Tarefa 1 –
Reproduza palavra por palavra a parte do trecho sobre penhora de salários que começa com as palavras "Sobre a penhora" e termina com "art. 5º, XXXV).".
Tarefa 2 –
Liste todos os dispositivos legais citados no trecho sobre penhora de salários, com a indicação de artigo, inciso ou parágrafo e diploma que o texto apresenta.
Tarefa 3 –
Dê continuidade ao trecho sobre penhora de salários a partir da última frase apresentada.
--- Trecho selecionado ---
A autoridade coatora motivou seu ato nas várias tentativas infrutíferas de constrição de bens do executado, bem como na presunção de que as dívidas contraídas por um dos cônjuges resultaram em benefício para o casal.

Sobre a penhora de salários para fins de quitação de dívida trabalhista, este magistrado posiciona-se no sentido de que a regra da impenhorabilidade de salário prevista no art. 833, I, do CPC/2015, sofre exceção quando se tratar de crédito trabalhista.

Isso porque o termo "prestação alimentícia", de que trata o art. 833, § 2º, do CPC/2015, deve ser visto na perspectiva de uma interpretação ampliativa, objetivando assegurar a tutela judicial efetiva, corolário da garantia da inafastabilidade da jurisdição (CF, art. 5º, XXXV).

Essa orientação justifica a penhora de salários e de numerário em conta bancária para satisfação do crédito trabalhista em razão de sua natureza alimentar, desde que compatibilizada a constrição com a necessidade de assegurar a subsistência do devedor.

Todavia, na hipótese em análise, a constrição atingiu os proventos da impetrante, cônjuge do executado, sendo penhorado todos os ativos financeiros localizados em sua conta bancária.

O primeiro aspecto a ser ponderado diz respeito ao limite da responsabilidade patrimonial do cônjuge, a fim de identificar quais os bens sujeitos à medidas executivas.
--- Registros fornecidos ---
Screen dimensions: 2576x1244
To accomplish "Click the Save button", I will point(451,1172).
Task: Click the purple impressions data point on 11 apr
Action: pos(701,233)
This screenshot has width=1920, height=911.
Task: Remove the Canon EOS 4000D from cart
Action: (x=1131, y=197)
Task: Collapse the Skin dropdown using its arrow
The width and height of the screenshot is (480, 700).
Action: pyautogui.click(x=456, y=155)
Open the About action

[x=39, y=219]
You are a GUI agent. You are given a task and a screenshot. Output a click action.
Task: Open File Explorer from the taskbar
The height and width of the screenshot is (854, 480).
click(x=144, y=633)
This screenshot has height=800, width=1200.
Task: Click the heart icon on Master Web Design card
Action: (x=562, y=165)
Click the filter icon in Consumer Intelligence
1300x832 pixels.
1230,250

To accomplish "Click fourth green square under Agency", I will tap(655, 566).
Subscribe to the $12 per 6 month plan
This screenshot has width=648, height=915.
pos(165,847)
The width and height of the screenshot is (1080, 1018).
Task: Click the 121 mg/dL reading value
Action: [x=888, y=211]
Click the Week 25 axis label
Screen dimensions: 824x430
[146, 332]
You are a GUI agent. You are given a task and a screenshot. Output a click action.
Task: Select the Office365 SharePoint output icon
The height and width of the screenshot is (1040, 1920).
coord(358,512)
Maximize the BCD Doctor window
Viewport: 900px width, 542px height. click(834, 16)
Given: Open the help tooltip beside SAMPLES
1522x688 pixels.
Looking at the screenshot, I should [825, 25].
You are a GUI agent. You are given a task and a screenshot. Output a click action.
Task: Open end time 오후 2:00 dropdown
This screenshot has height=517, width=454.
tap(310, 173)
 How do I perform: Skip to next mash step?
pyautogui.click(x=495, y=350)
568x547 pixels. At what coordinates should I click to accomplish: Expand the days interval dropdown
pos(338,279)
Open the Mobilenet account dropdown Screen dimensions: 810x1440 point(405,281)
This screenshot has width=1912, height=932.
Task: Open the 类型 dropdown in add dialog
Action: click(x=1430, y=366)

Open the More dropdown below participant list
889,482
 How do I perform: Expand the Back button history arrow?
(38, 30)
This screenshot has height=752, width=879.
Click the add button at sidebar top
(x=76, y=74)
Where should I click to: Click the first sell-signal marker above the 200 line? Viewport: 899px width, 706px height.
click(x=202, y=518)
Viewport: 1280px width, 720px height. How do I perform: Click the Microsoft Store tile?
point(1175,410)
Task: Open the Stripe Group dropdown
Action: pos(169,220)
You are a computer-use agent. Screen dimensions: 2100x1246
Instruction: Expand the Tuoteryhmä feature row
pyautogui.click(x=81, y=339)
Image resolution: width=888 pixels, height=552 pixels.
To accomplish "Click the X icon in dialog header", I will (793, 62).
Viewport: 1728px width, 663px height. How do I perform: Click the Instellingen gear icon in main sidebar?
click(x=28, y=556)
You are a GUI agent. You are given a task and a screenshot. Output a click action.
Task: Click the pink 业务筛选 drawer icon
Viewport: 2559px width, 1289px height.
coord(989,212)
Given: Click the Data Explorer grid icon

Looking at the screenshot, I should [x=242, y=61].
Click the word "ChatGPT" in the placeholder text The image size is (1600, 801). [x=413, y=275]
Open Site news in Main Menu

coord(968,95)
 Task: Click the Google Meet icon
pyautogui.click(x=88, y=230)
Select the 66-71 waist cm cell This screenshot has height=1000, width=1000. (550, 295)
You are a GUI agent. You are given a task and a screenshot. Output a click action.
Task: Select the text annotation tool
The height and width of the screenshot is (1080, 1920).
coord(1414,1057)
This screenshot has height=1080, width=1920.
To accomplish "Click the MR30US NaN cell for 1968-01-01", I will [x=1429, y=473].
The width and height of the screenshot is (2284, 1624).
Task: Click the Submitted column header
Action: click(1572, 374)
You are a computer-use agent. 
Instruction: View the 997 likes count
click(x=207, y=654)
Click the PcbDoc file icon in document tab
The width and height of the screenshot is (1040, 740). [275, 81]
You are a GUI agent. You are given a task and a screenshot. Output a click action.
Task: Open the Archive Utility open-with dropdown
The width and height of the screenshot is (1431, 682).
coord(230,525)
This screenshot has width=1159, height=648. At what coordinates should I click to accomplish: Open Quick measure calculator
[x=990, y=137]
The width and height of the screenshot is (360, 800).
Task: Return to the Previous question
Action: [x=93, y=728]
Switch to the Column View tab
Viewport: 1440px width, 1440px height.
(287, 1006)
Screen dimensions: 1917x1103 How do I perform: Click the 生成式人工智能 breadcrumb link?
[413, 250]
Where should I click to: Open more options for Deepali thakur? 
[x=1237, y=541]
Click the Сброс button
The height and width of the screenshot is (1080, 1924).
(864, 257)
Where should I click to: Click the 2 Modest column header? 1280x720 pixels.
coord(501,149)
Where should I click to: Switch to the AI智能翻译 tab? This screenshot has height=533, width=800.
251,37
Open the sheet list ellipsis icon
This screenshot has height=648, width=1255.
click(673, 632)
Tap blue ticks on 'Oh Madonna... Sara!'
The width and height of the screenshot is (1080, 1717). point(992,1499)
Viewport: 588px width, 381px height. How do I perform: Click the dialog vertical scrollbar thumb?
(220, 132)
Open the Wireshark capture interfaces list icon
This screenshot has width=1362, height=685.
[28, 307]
---
Resultado do exercício 1 –
Sobre a penhora de salários para fins de quitação de dívida trabalhista, este magistrado posiciona-se no sentido de que a regra da impenhorabilidade de salário prevista no art. 833, I, do CPC/2015, sofre exceção quando se tratar de crédito trabalhista.

Isso porque o termo "prestação alimentícia", de que trata o art. 833, § 2º, do CPC/2015, deve ser visto na perspectiva de uma interpretação ampliativa, objetivando assegurar a tutela judicial efetiva, corolário da garantia da inafastabilidade da jurisdição (CF, art. 5º, XXXV).

Resultado do exercício 2 –
art. 833, I, do CPC/2015
art. 833, § 2º, do CPC/2015
CF, art. 5º, XXXV

Resultado do exercício 3 –
Da leitura da peça do constata-se que o juízo da execução adotou várias medidas na tentativa de cumprir a obrigação, inclusive com bloqueio de salários do executado, porém infrutíferas, em razão de decisão judicial.

O art. 790, IV, do CPC/2015, estabelece que são sujeitos à execução os bens do cônjuge ou companheiro, nos casos em que seus bens próprios ou de sua meação respondem pela dívida.

Assim, o dispositivo amplia a responsabilidade patrimonial para incluir no processo executivo pessoas não contempladas no título judicial.

Dessa forma, concluindo-se pela responsabilidade do cônjuge, cumpre examinar seus limites, conforme a própria norma processual determina.

Na hipótese, a impetrante afirma que é casada com o executado sob o regime de comunhão parcial de bens.

O art. 1.658 do CC estabelece que "no regime de comunhão parcial, comunicam-se os bens que sobrevierem ao casal, na constância do casamento, com as exceções dos artigos seguintes".

O art. 1.664 do CC dispõe que "os bens da comunhão respondem pelas obrigações contraídas pelo marido ou pela mulher para atender aos encargos da família, às despesas de administração e às decorrentes de imposição legal".

Por seu turno, o Código Civil, no art. 1.659, excepciona os bens que não se comunicam do regime de comunhão parcial.

O inciso VI do art. 1.659 disciplina que são excluídos da comunhão "os proventos do trabalho pessoal de cada cônjuge".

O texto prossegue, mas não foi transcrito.